Ho scritto per la prima volta di come l’esercito russo abbia utilizzato in modo sproporzionato i soldati delle minoranze in Ucraina alcuni mesi fa, tra notizie diffuse secondo cui queste minoranze stavano subendo tassi di vittime pro capite molto più alti dei soldati slavi. Questo sembra preveggente ora, ma Putin ha regolarmente spinto l’idea che la Russia, dove gruppi come Tuvani, Buriati, Sakha, Kalmyks, Daghestan e Ceceni hanno vissuto per secoli insieme alla popolazione a maggioranza slava, sia uno stato multietnico, nonostante la sua storia complessa.

Nei giorni pre-sovietici, le élite imperiali russe abusarono dei gruppi non russi che avevano conquistato in Siberia e in Asia centrale (proprio come l’impero britannico vittoriano). Dopo il 1917, però, i comunisti sovietici sostennero l’idea dello stato multietnico e, ancora oggi, gruppi come i Buriati dicono spesso di essere “Rossiyane”, ovvero cittadini russi, anche se non “Russkie”, di etnia russa.

E mentre il razzismo in Russia è diffuso, le minoranze occasionalmente ottengono posizioni di potere. Il ministro della Difesa di Putin, Sergei Shoigu, è di etnia tuva. In effetti, una svolta crudele in questa storia è che le minoranze in Russia a volte vedono il servizio militare come un mezzo per ottenere più status e peso economico.

L’ho visto di persona nell’era comunista sovietica dove, come accademico, ho trascorso del tempo vivendo in un remoto villaggio tagiko. Prima del mio arrivo, pensavo che i tagiki locali dovessero odiare il servizio militare, dato che avevano sofferto sotto l’imperialismo.
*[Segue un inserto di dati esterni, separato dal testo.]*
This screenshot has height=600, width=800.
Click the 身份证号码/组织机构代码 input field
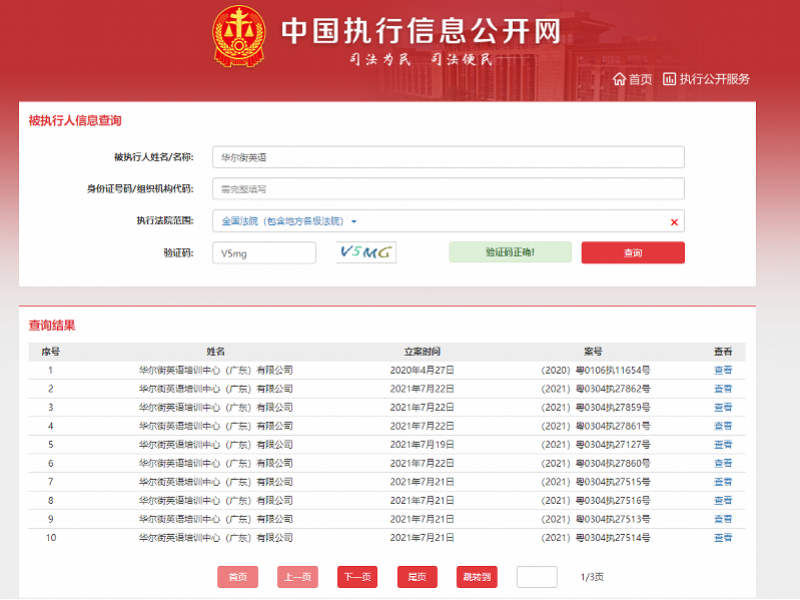pyautogui.click(x=448, y=188)
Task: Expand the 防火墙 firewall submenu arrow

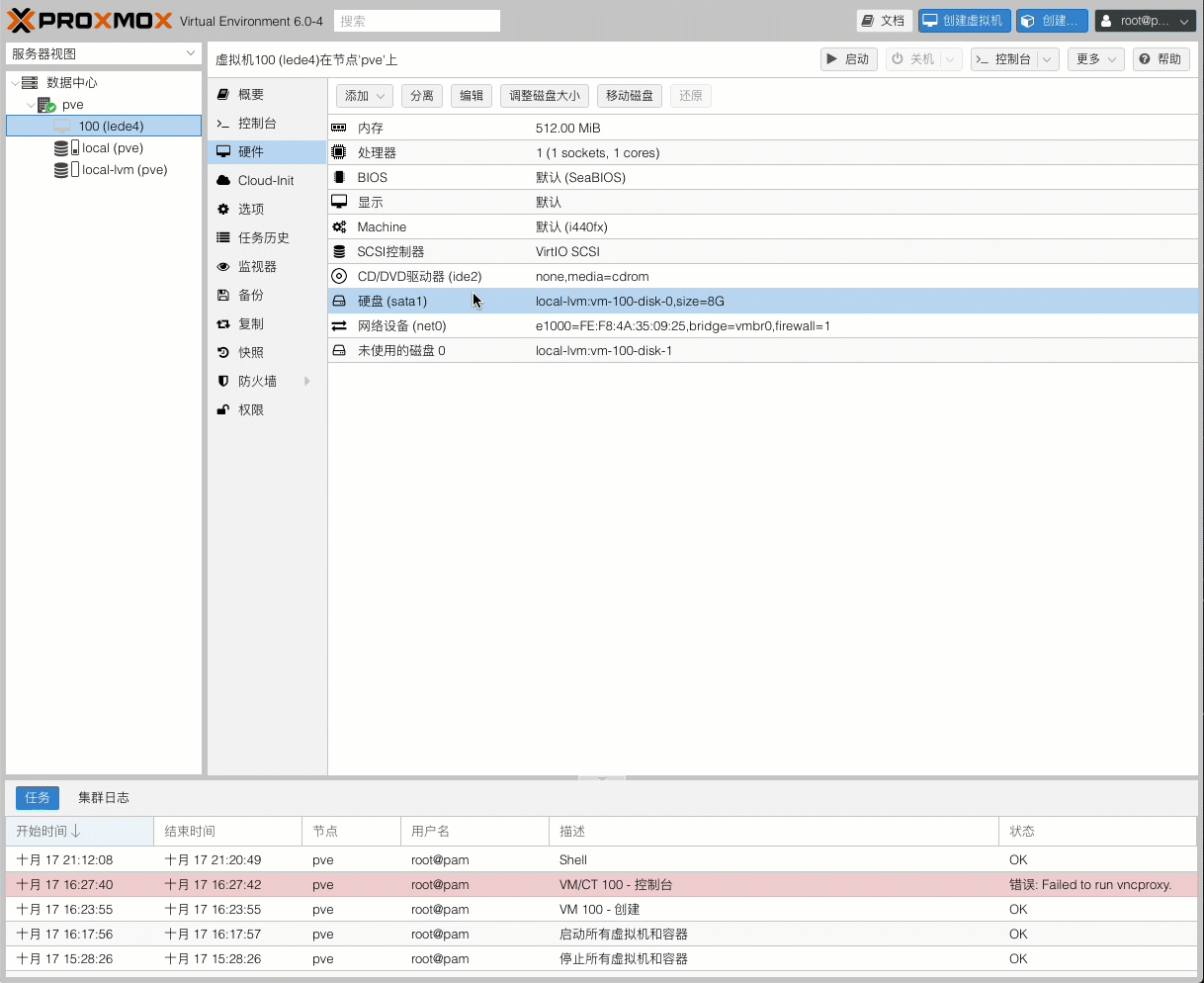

Non così. Gli anziani, mobilitati durante la seconda guerra mondiale, raccontavano con orgoglio la loro esperienza. In mezzo all’orrore, avevano accolto con favore il senso di uguale identità sovietica tra coloro che combattevano. Un uomo anziano mostrava costantemente le sue medaglie e ricordava le mucche bianche e nere che aveva visto una volta nella Germania dell’Est.
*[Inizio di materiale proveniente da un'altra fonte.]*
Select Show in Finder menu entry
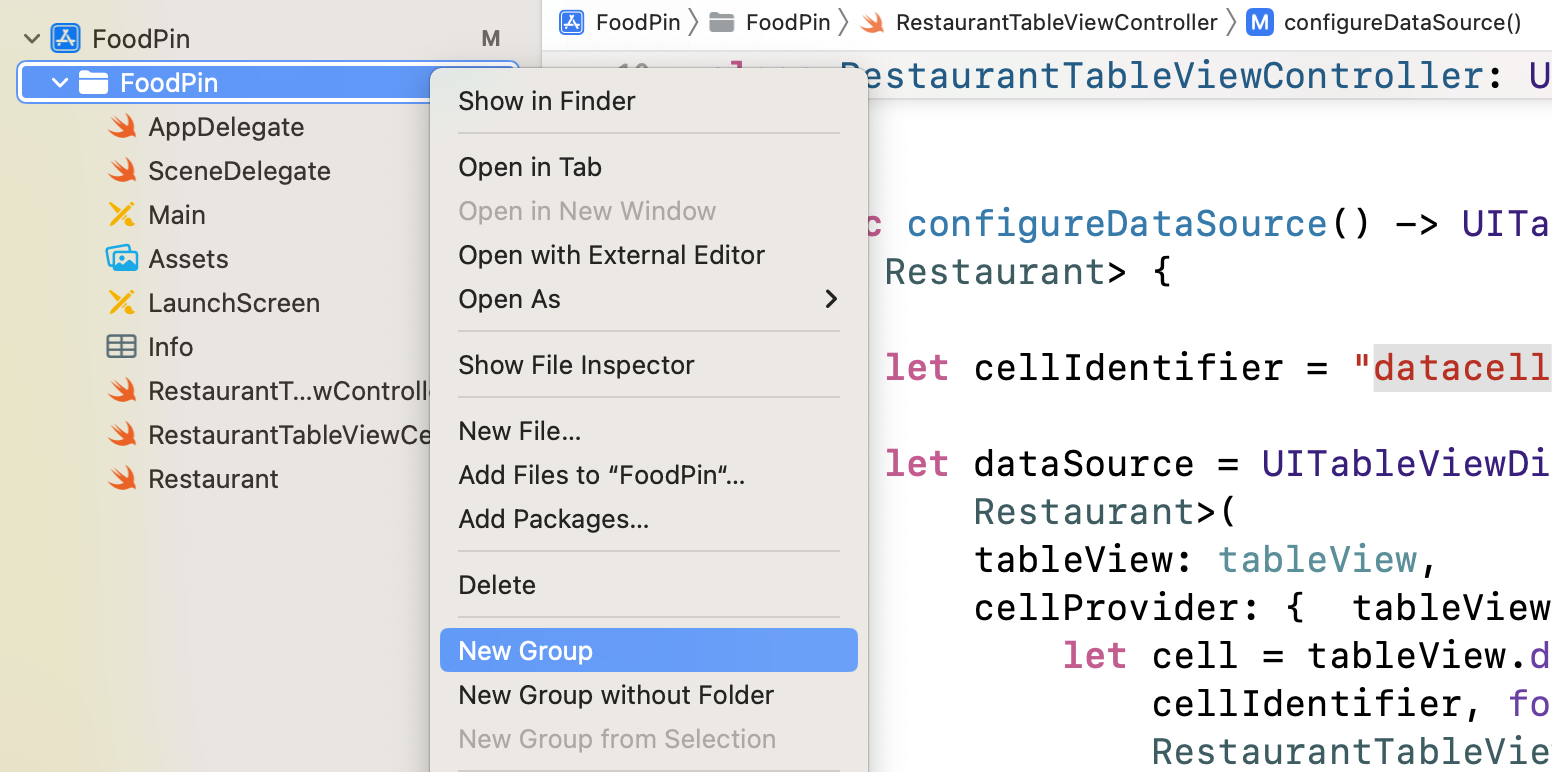point(546,100)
Anche negli anni ’80, gli uomini del villaggio parlavano spesso positivamente del servizio militare obbligatorio. C’era un brutale bullismo nell’esercito sovietico. Eppure sembrava che molti lo apprezzassero come un’opportunità per fuggire dalla loro povera valle, anche se solo per un periodo. A quel tempo, fu per me un vero shock e un contrasto radicale con i miei amici studenti russi a Mosca, che odiavano il servizio militare e prendevano misure disperate per evitarlo. (Per un po’ si è seguita una dieta interamente composta da limoni per cercare di sviluppare ulcere e ottenere un’esenzione.)
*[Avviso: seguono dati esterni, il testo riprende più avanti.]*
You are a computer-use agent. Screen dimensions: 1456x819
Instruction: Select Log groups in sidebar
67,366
Questa intricata storia sovietica aiuta a spiegare alcuni dei modelli che stiamo vedendo ora nella Federazione Russa post-sovietica. Negli ultimi anni, gruppi come i Buriati si sono offerti volontari come soldati nell’esercito russo in numero sproporzionato, in parte perché la paga dell’esercito è molto più alta di quella che possono guadagnare a casa. È un’altra triste svolta dell’imperialismo abusivo. Questo è uno dei motivi per cui così tante persone appartenenti a minoranze come i Buriati sono morte in Ucraina. Sulla scia di tante mobilitazioni, questa disuguaglianza sembra destinata a continuare.

Questo potrebbe portare a un contraccolpo? Forse. A marzo, un gruppo di attivisti chiamato Free Buryatia Foundation è stato creato da Buriati espatriati e ora sta conducendo una campagna contro la guerra, cercando di esfiltrare i soldati Buriati dall’Ucraina e chiedendo maggiore autonomia politica. Quest’ultimo non è stato visto prima. Nel frattempo, il governo mongolo ha offerto rifugio a tutti i Buriati, Calmucchi e Tuvani che fuggono.

Ma ricordando il mio tempo in Tagikistan, sono cauto nel presumere che si verificherà una vera e propria ribellione anti-Putin (anche se mi piacerebbe molto vederlo). Negli ultimi giorni ci sono state violente proteste in altre regioni minoritarie come il Daghestan. Tuttavia, i post sui social media dei Buriati mostrano giovani coscritti che sembrano accettare il loro destino. Forse questo riflette solo la repressione. Non è ancora chiaro. Ad ogni modo, sono ferventemente grato che alcuni, come Zhargal, siano stati in grado di uscire e parlare.